Enjoy a Virtual Visit to New DAR Museum Exhibit

WIlliam Strollo, DAR Museum Curator of Exhibitions

While our DAR Museum is currently closed due to the Coronavirus pandemic, we are pleased to share that our new exhibit, Illuminating Design: The Decoration and Technology of E. F. Caldwell and Company, 1859-1959, opened earlier this month. 

The new exhibit explores how design and technology allowed E. F. Caldwell and Company to offer a variety of lighting and decorative items in order to attract business and remain competitive. E.F. Caldwell was a New York firm that created and manufactured high-end lighting and interior furnishings in the late 19th and early 20th centuries. Examples of the company’s work may be found in many of the mansions belonging to the Vanderbilts and famed architect Stanford White in New York City; the Patterson House, Anderson House, Hillwood and the White House in Washington, D.C.; and others in the Carolinas and Florida.
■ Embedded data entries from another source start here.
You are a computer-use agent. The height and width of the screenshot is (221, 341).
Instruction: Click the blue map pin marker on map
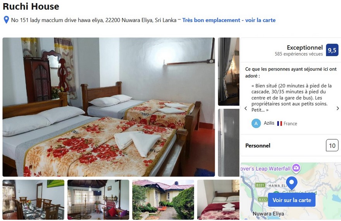(292, 183)
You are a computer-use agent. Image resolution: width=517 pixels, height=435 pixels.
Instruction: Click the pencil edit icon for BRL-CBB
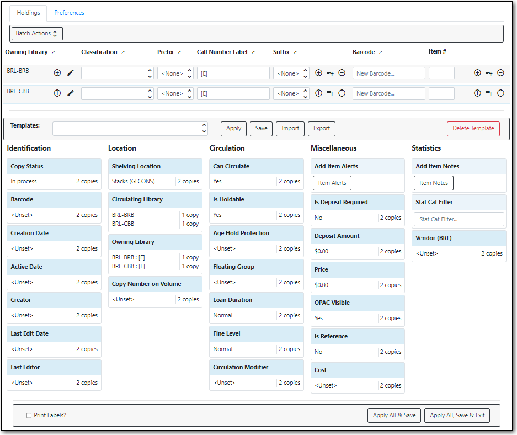click(x=71, y=93)
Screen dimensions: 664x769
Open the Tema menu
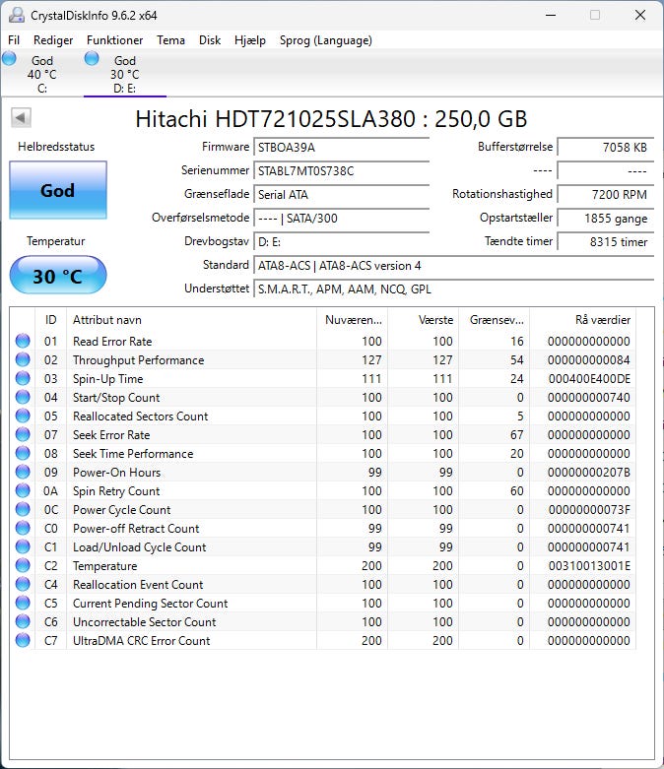pyautogui.click(x=170, y=40)
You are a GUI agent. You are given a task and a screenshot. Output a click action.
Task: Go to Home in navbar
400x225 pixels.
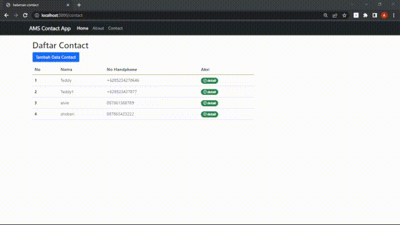click(x=83, y=28)
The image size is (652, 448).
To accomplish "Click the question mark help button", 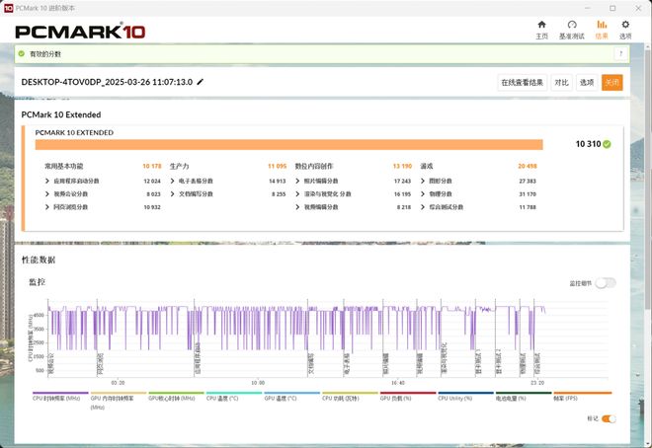I will [620, 54].
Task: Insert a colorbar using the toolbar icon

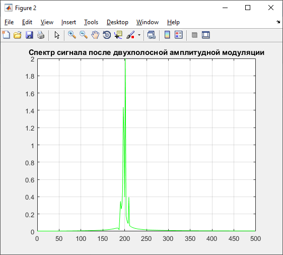Action: [x=167, y=35]
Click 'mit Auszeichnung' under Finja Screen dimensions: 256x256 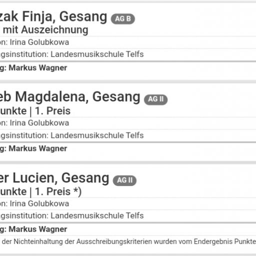tap(46, 30)
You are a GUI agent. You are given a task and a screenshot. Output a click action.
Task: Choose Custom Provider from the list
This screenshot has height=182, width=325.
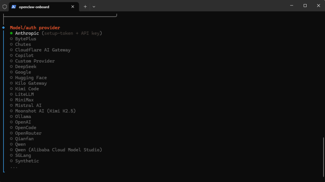(x=35, y=61)
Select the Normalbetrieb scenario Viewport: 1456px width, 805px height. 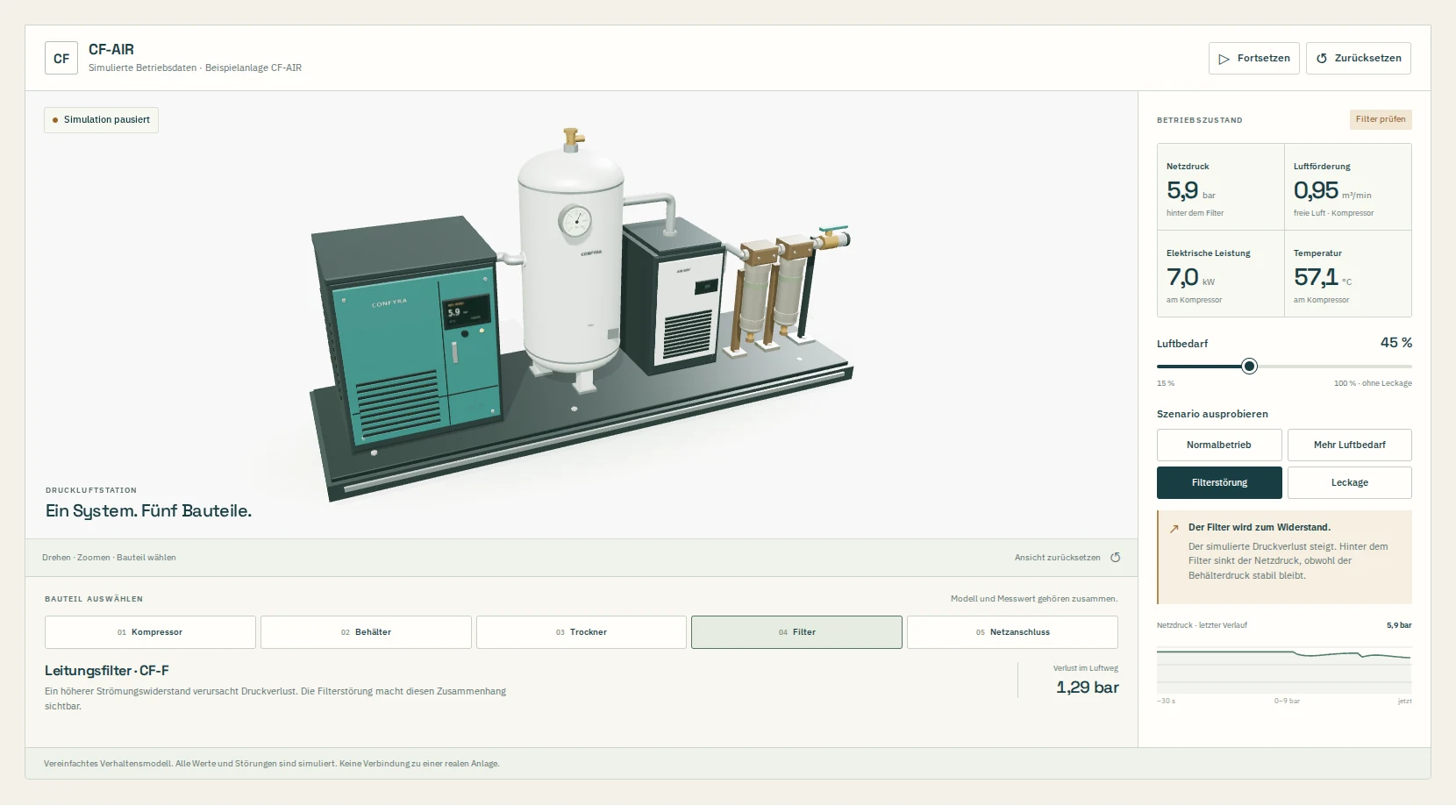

We are justifiably proud that all the DAR buildings that make up the headquarters complex have examples of E.F. Caldwell fixtures, most notably in the President General’s Assembly Room, President General’s Reception Room, the Genealogy Department offices and stairwells in the Administration Building. (Incidentally, there is no connection between E.F. Caldwell and the National Society’s former jeweler, J.E. Caldwell.)

We’re grateful for an opportunity to explain the years of behind-the-scenes work necessary to create an exhibit of this scope. Research began more than five years ago and formal planning for the exhibition two years ago. Initial meetings with designers and fabricators took place shortly after the previous year's exhibit was installed. Two months ago, the previous exhibit was removed, and the museum gallery made ready for the installation of cases, platforms, objects, graphics, labels and interactives. After years and months of planning and organizing, the exhibition was installed and opened. We are anxious for the nation’s Capital to return to normal so that more patrons can enjoy the exhibition in person.

Meanwhile, the museum's curators continue working on rotating objects in other museum spaces around the building. Every month, from April through July, objects in cases and drawers in the Study Gallery and Yochim Gallery are changed in order to showcase more of our collection. The spring and summer will see portraits rotated in and out of the Yochim Gallery. The amount of time certain objects remain on exhibition depends upon their material's sensitivity to light. 

Before objects are installed in cases and on walls of the museum, curators update object records and images to better facilitate research of the collection through the online collection database. For many objects, curators will also research and prepare accompanying interpretative labels.

While all of these behind-the-scenes changes are taking place, members of the museum staff meet to discuss and achieve all the necessary steps for upcoming exhibitions. Most museums have a working schedule of exhibitions of three years. That means, at any time, that DAR Museum staff is working on various parts of at least three exhibitions, while maintaining and exhibiting a permanent collection.

We hope you’ll plan to visit the DAR Museum and see Illuminating Design: The Decoration and Technology of E. F. Caldwell and Company, 1859-1959 in the coming months. In the meantime, while DAR Headquarters is closed, we hope you will explore our online exhibitions and other online content. We are grateful for the generous support that allows us to maintain and add to our DAR Museum collection.